What should have been done was to provide that the establishment of guilt by the Lokpal would be treated in the same manner as Section 8 of the Representation of the People’s Act, 1951, as a disqualification from contesting elections for a period of six years.

Further, the Lokpal should have been authorised to impose a penalty for the recovery of any amount found to have been lost by the action of legislators or ministers. The Lokpal, under Section 11, is also forbidden to enquire into any memo of a complaint if it is made after five years from the date when the offence is alleged to have been committed. Has the government realised the absurdity of providing a limitation period in such complaints, which, if they were to be tried under the Prevention of Corruption Act, would have no limitation bar, because there is no limitation for initiating proceedings under criminal law where the punishment provided is more than three years?

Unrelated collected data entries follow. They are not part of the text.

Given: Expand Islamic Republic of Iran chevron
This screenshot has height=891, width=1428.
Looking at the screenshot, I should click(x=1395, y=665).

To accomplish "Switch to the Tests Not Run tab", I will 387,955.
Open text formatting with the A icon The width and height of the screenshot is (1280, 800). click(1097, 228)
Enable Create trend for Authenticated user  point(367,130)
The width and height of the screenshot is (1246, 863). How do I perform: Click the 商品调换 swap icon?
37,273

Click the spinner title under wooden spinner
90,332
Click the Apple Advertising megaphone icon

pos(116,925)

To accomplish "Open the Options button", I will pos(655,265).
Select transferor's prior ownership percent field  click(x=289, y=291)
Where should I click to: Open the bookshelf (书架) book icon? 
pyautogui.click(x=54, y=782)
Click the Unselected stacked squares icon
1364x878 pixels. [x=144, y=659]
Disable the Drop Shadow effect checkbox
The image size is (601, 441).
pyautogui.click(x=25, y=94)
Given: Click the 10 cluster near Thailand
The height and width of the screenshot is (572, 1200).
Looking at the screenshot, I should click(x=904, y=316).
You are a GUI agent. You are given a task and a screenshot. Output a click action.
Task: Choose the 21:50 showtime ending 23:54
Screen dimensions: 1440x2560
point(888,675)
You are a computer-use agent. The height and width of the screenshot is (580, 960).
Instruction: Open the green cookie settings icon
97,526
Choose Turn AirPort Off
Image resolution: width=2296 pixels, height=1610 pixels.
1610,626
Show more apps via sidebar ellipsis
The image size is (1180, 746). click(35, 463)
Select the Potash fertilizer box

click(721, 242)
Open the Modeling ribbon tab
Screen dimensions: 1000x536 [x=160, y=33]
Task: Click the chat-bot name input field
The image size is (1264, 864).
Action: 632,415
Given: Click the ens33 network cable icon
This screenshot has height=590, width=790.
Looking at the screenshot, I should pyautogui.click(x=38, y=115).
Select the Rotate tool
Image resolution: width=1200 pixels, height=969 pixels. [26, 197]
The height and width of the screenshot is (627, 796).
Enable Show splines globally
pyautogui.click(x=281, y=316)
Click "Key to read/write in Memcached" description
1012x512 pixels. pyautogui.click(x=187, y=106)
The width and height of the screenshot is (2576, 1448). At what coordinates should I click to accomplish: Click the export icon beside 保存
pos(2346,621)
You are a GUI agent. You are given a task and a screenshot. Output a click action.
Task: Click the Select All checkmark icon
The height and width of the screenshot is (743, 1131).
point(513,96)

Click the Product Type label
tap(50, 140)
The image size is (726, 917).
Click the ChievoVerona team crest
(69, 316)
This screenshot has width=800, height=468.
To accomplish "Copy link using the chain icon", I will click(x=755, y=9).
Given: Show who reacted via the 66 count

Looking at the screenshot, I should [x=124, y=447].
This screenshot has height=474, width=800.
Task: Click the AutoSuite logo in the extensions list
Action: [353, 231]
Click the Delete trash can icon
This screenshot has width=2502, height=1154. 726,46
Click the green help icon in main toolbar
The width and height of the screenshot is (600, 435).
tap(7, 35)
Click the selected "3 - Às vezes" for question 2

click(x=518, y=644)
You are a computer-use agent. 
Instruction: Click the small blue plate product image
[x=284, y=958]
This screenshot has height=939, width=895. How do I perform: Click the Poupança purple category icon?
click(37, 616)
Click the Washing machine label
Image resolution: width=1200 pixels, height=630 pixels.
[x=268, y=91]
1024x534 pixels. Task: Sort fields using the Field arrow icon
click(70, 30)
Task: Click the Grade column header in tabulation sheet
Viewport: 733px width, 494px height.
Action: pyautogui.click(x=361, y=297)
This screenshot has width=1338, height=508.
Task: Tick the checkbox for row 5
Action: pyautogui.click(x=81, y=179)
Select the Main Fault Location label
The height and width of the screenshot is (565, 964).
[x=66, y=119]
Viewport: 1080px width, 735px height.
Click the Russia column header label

Also has the UPA Government considered that if a five-year period were to be provided, by the same logic would they not be barred from holding an enquiry into the 2G scam of 2001-02 during the BJP government (which by all standards should be held along with the enquiry into the 2G scam against Raja)?

No judge with even a modicum of self-respect will accept such a demeaning, low grade rate post – the inevitable result would be that the Lokpal Bill will collapse — an event that legislators have always desired.

So it is goodbye to cleaning the political dirt, notwithstanding the high sounding calls by all the governments.

Regrettably, cynics may be right when they say ‘who cares’ if, in the process, some dedicated Gandhians fighting for integrity in public life fast unto death against this unforgivable lapse by the government.